Even Seedance itself openly admits that it currently has shortcomings in detail stability, multi-person matching, and complex editing, and needs ongoing optimization. In other words, in the short term, it’s unlikely to see a model that guarantees perfect results every time.
Therefore, the current competition isn’t just about how many bugs a model has, but about who can run imperfect models into stable, deliverable pipelines.
The Paper: How do you forecast and judge the overall competitive trend of the AI industry this year? In the face of rapid industry iteration, what will be the most important “barometer” for the AI industry by 2026?

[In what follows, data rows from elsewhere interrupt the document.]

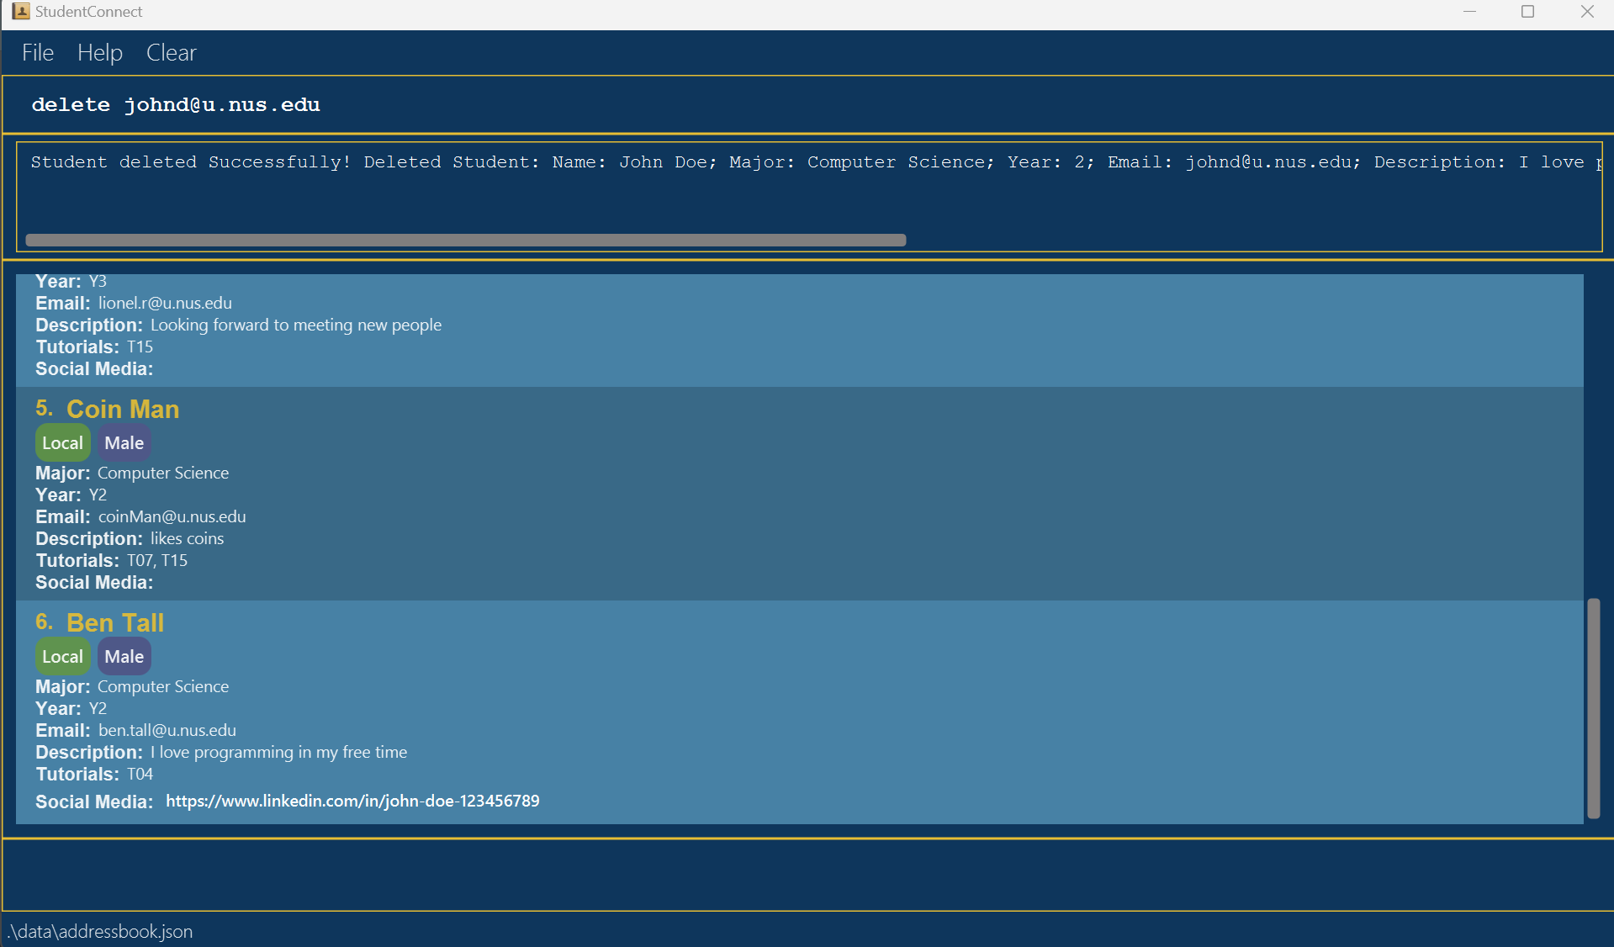Screen dimensions: 1614x947
Task: Click the addressbook.json status bar path
Action: (x=100, y=931)
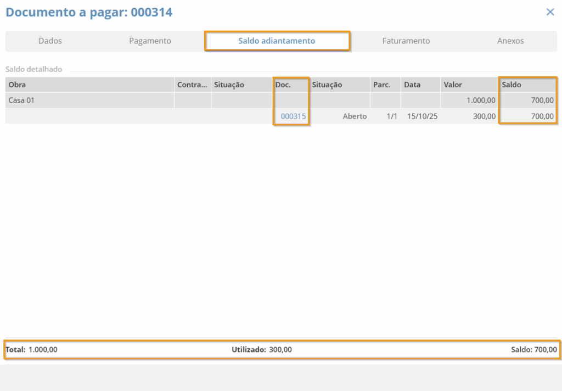Open the Pagamento tab

[150, 41]
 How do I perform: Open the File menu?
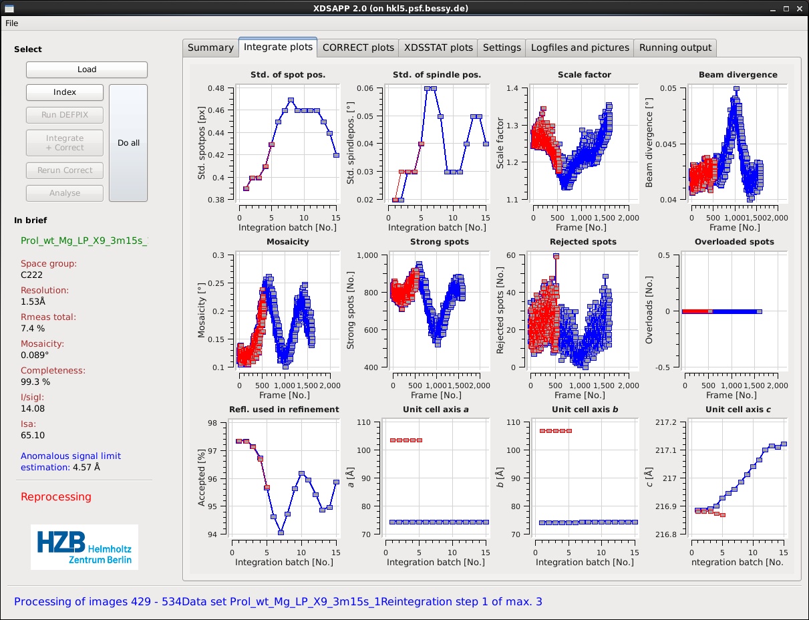(x=12, y=23)
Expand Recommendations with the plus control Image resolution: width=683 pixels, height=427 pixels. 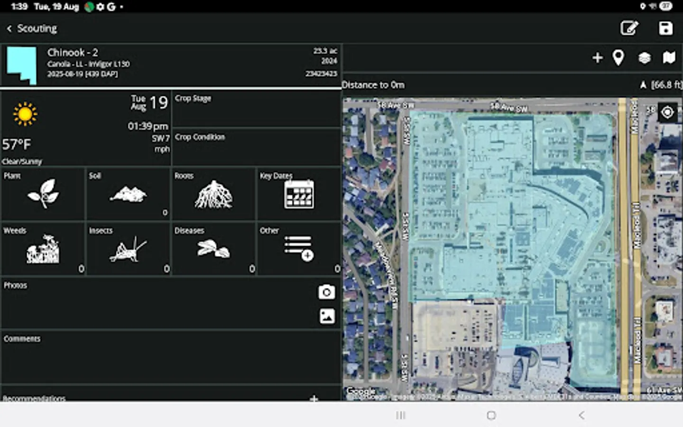point(314,399)
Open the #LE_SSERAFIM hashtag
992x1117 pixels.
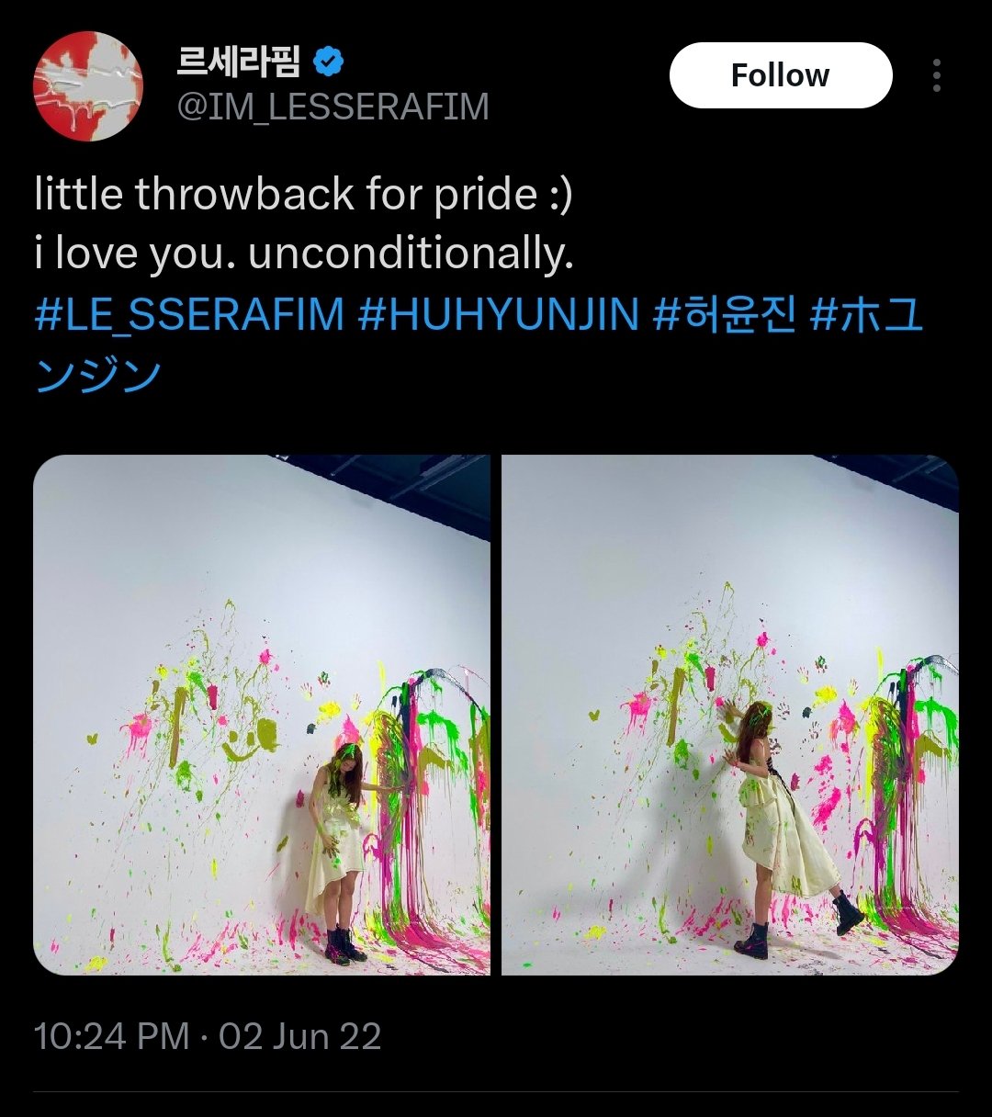coord(189,315)
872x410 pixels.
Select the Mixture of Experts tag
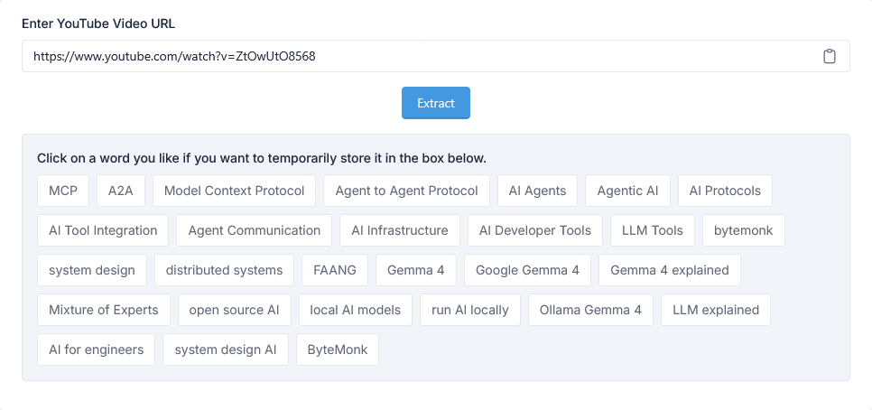[x=103, y=310]
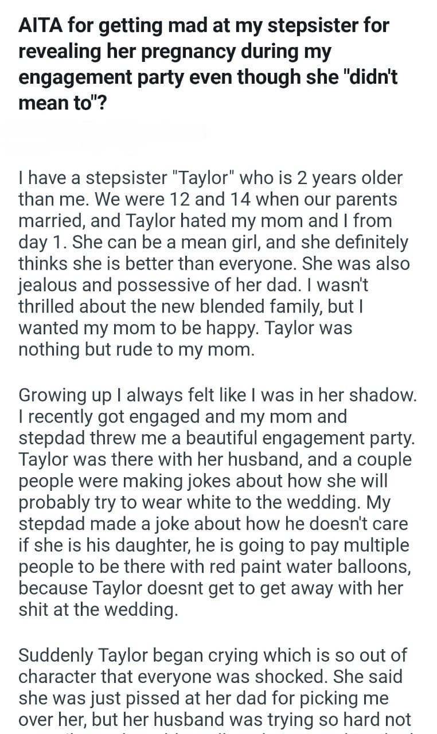The width and height of the screenshot is (437, 734).
Task: Click "nothing but rude to my mom"
Action: coord(136,349)
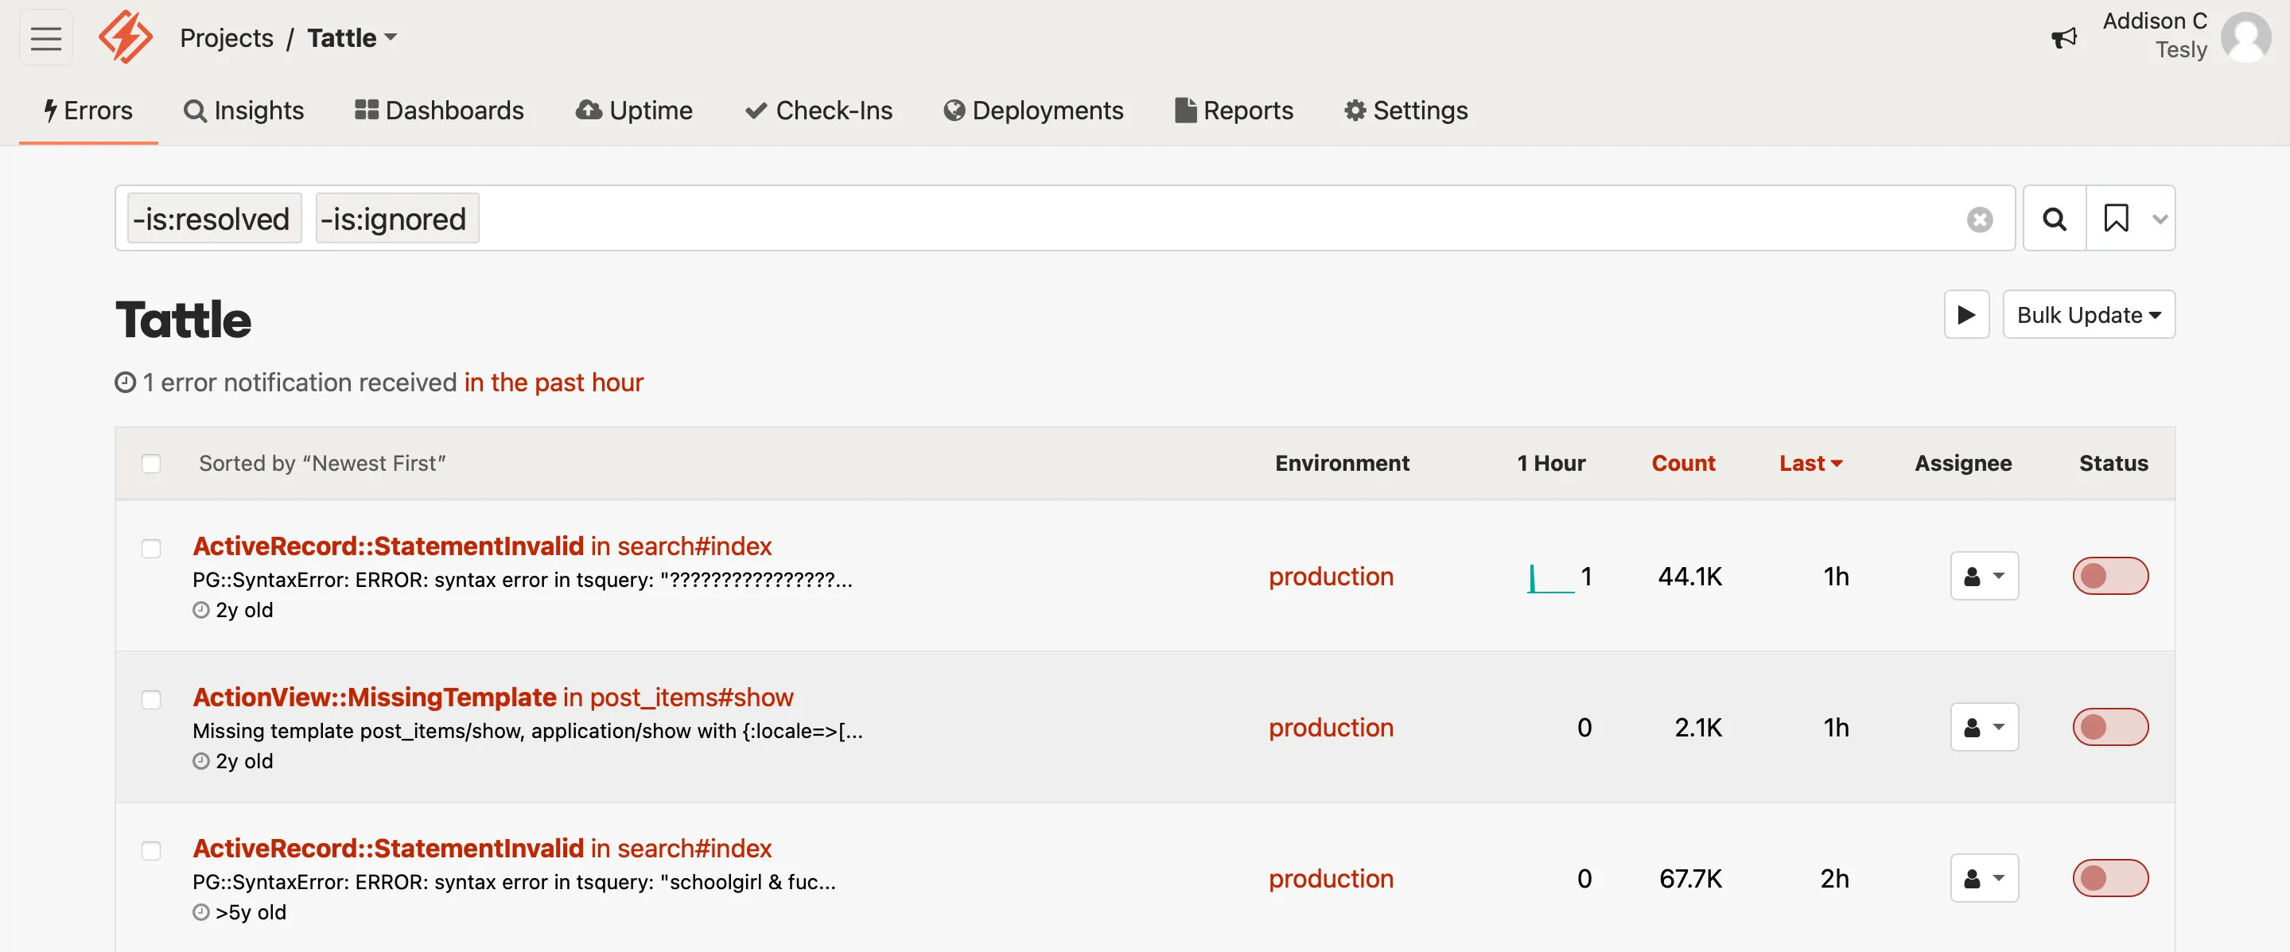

Zhou Hongyi: Currently, AI has entered the stage of “hundred-billion intelligent agent collaboration.” The real gap is shifting from models themselves to application layer and system capabilities. AI isn’t just about model parameters anymore; it’s about content production paradigms and the ability to truly solve industrial problems. For example, recently, Anthropic, a well-known AI unicorn, may not outperform OpenAI in models, but with intelligent agents, it has gained advantages in many scenarios.
I have a clear judgment: the true watershed in the industry is shifting from “whose model is stronger” to “who can run models into production lines,” moving from AI video generation as a lottery-style process to engineering-based production. This logic is fundamentally the same as in the film industry.
Based on this, Qihoo 360 recently launched China’s first industrial-grade AI animated drama production platform—the Nano Animated Drama Pipeline. We integrate top models in the industry, using intelligent scheduling to match the most cost-effective and expressive models according to different storyboard needs. It covers splitting scripts into scenes, generating reusable character and scene assets, managing them in a database, and producing storyboards, story video, and final editing. We are applying film industry methods to AI systems.
I believe that industrial pipelines like Nano Animated Drama, combined with visual models capable of understanding physical laws like Seedance, will truly mark the beginning of a content production revolution and the future battleground.